What could Gillian Welch possibly do in the wake of her 2001 release, Time (The Revelator), an epic concept album that explored big themes like the interplay of American history and popular music, and the troubled passing of cultural icons like the Titanic, Casey Jones, John Henry, Abraham Lincoln and Elvis Presley?
What she’s done is make a beautiful album that narrows its focus while at the same time expanding its sonic scope. On Soul Journey, Welch’s fourth album, she has released both her first solo songs, accompanied only by herself on guitar, and her first songs with a full band (although some tracks on her debut, Revival, had electric guitar and other accompaniment).

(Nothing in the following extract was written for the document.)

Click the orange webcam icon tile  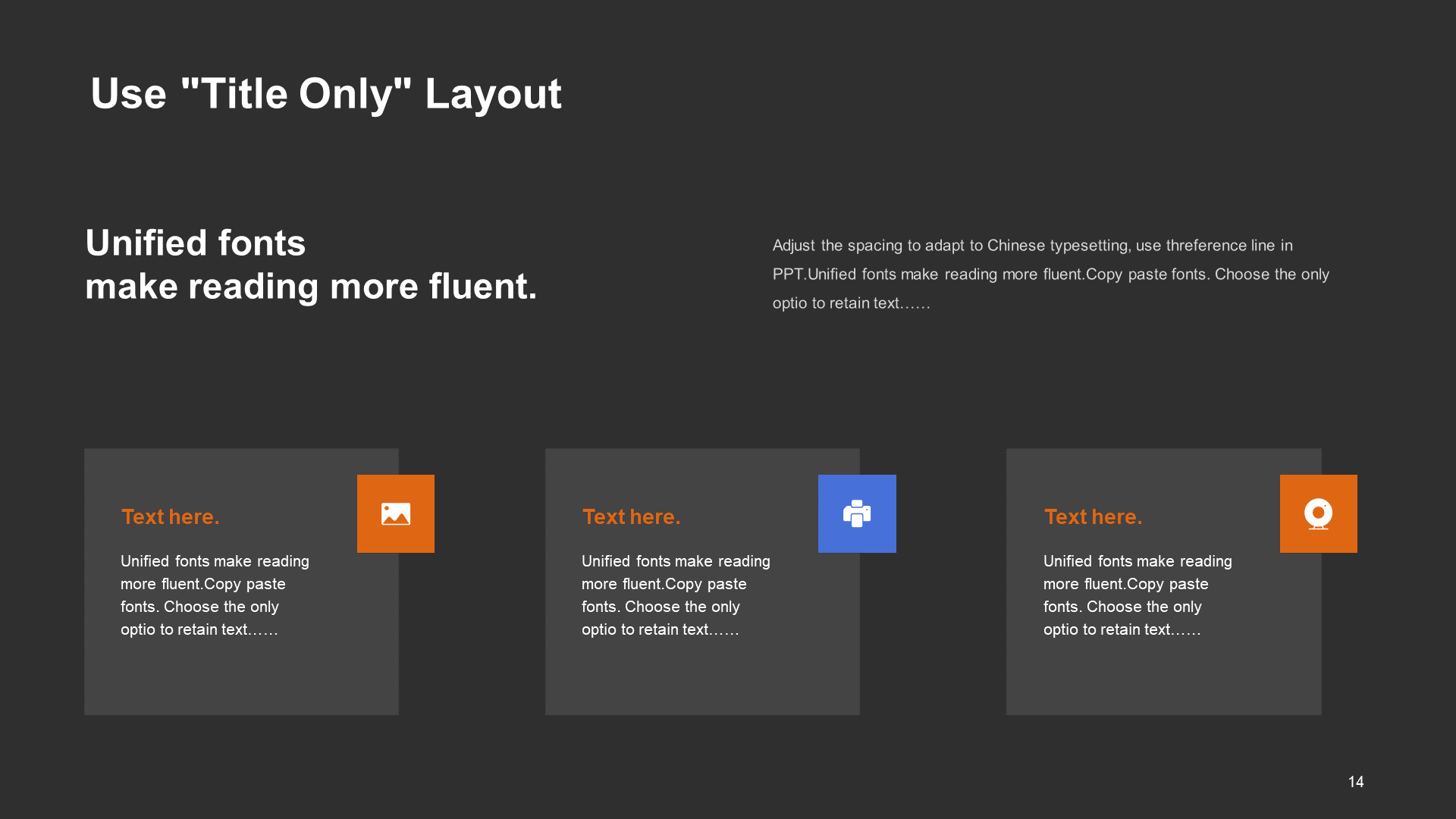[1319, 513]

It’s also another concept album of sorts, an intimate record of the many journeys the soul can take in one life, or even in one day.
Though Soul Journey is more focused and intimate, it’s not unambitious, and certainly not narrow-minded. In the very first refrain of the first track, “Look at Miss Ohio,” Welch manages to reference both Hank Williams and St. Augustine:
Oh me oh my-oh, look at Miss Ohio
Runnin’ around with the ragtop down
She says I wanna do right but not right now…

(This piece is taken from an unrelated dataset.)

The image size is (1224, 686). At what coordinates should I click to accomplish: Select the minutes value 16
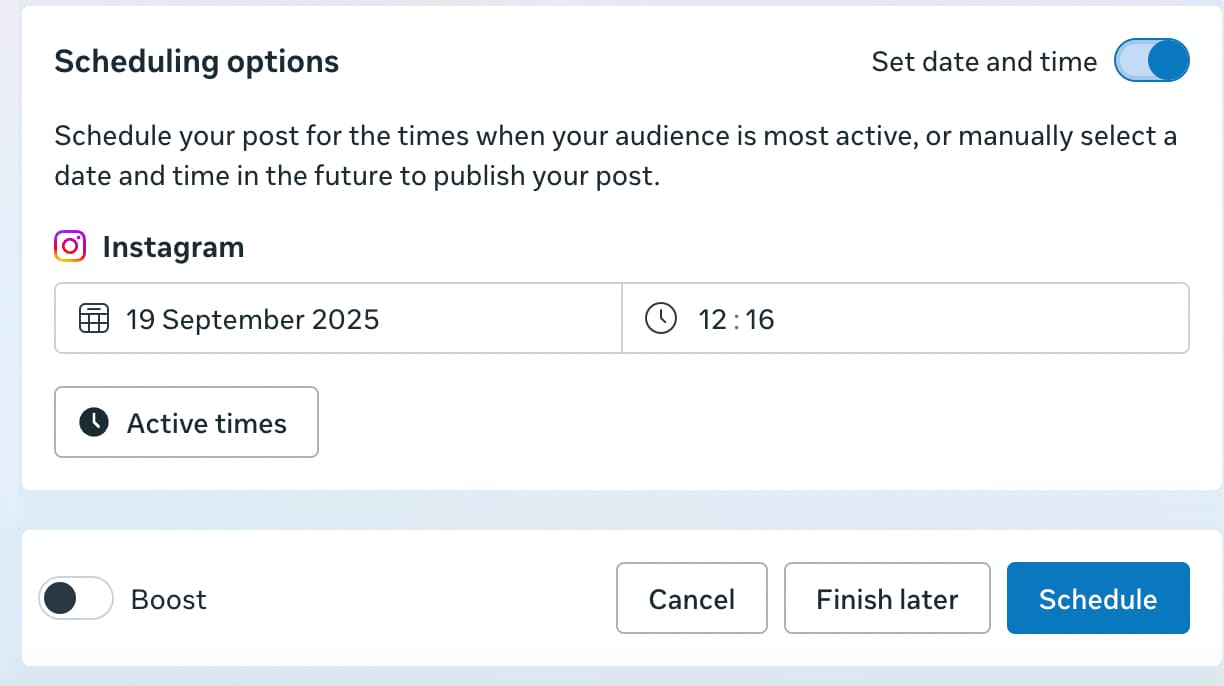(760, 320)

From the very opening bar, Welch fans know they’re hearing something different. “Miss Ohio” starts right off with an electric bass guitar setting the rhythm, and sweet dobro flourishes commenting on the lyrics. The bass is courtesy of Son Volt’s Jim Boquist, the dobro’s from sideman extraordinaire Greg Leisz. Elsewhere, there’s fiddle from Ketch Secor, of the up-and-coming string band Old Crow Medicine Show, and Mark Ambrose on additional guitars. Welch and her partner and producer David Rawlings play everything else, including drums, organ and harmonica.
On three songs – the traditional “Make Me a Pallet on Your Floor” and “I Had a Real Good Mother and Father,” and Welch’s “One Little Song” – Welch sings solo with just her own guitar for backing. These three songs have a live, kitchen-table quality to them; no vocal processing, no dubs, just Welch and her guitar and the microphone, into which she sings her honeyed drawl so closely at times that you catch every nuance of breath and lip and tongue. She sings like someone with nothing to prove, just the supreme confidence of a performer who’s at the top of her game and loves what she’s doing.

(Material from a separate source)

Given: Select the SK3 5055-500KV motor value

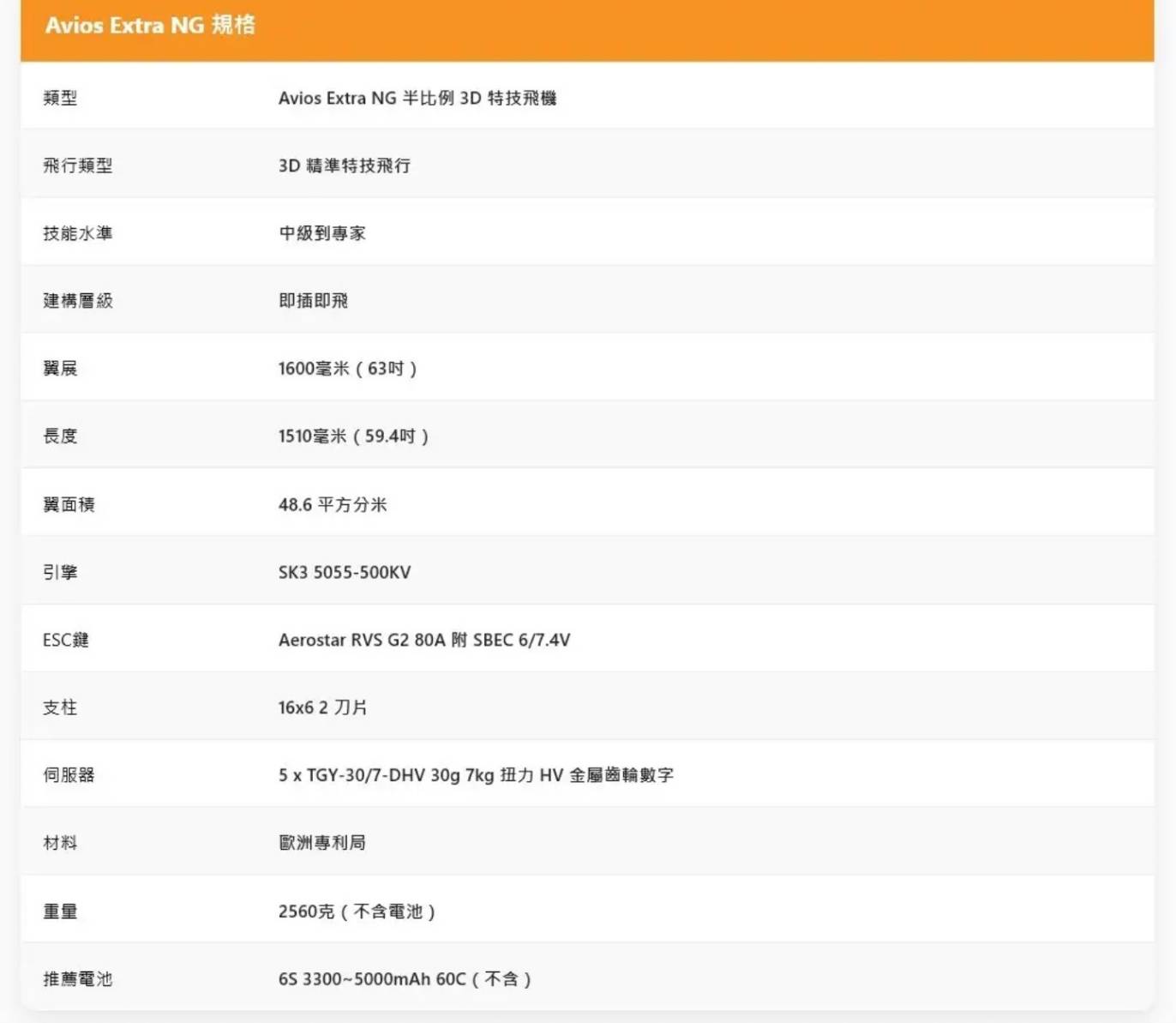Looking at the screenshot, I should (x=344, y=572).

At the other end of the spectrum are full-band performances like “Wayside/Back in Time,” which opens with an upward run on the soulful B-3 organ, sounding like nothing so much as one of the best songs never released by The Band in its heyday; and “Lowlands,” a stripped-down guitar-bass-drum ballad that sounds like an outtake from Neil Young’s Harvest sessions. Welch’s drumming, in fact, sounds so much like Stray Gator Kenny Buttrey’s that I had to check the credits.
The album peaks on the final track, “Wrecking Ball,” which launches right off with electric guitars and fiddle and builds to a blaring alt-rock climax. It’s a ragged tale of “a little deadhead’s” mini-epic jaunt through the American dream and beyond, ending in the big California quake of 1989.
But every song here is about a personal journey of some sort, from the dark despairing mental trip back in time of “Wayside”; and from despair to hope in the delightful “One Little Song.” There’s the country-blues exhortation to “get on board” the slow train journey through life’s swamps of “One Monkey,” and the hopeful trip to heaven of “Mother and Father”: “What good is my journey if it miss out on eternity?” There’s the bastard’s journey through shame to self-acceptance in “No One Knows My Name,” and the journey to love’s enlightenment of “I Made a Lovers Prayer,” in which the singer makes that leap from happily-ever-after to just hoping for an amicable parting.
Though it’s probably not destined to be one of my “desert-island” discs, Soul Journey is an enjoyable wayside on the ever more promising journey of Gillian Welch’s musical career. Whatever style she adopts, from lonesome mountain music to gold-hearted roots rock, Welch continues to amaze with her musical authenticity and emotional honesty. Whither she goeth, I will follow.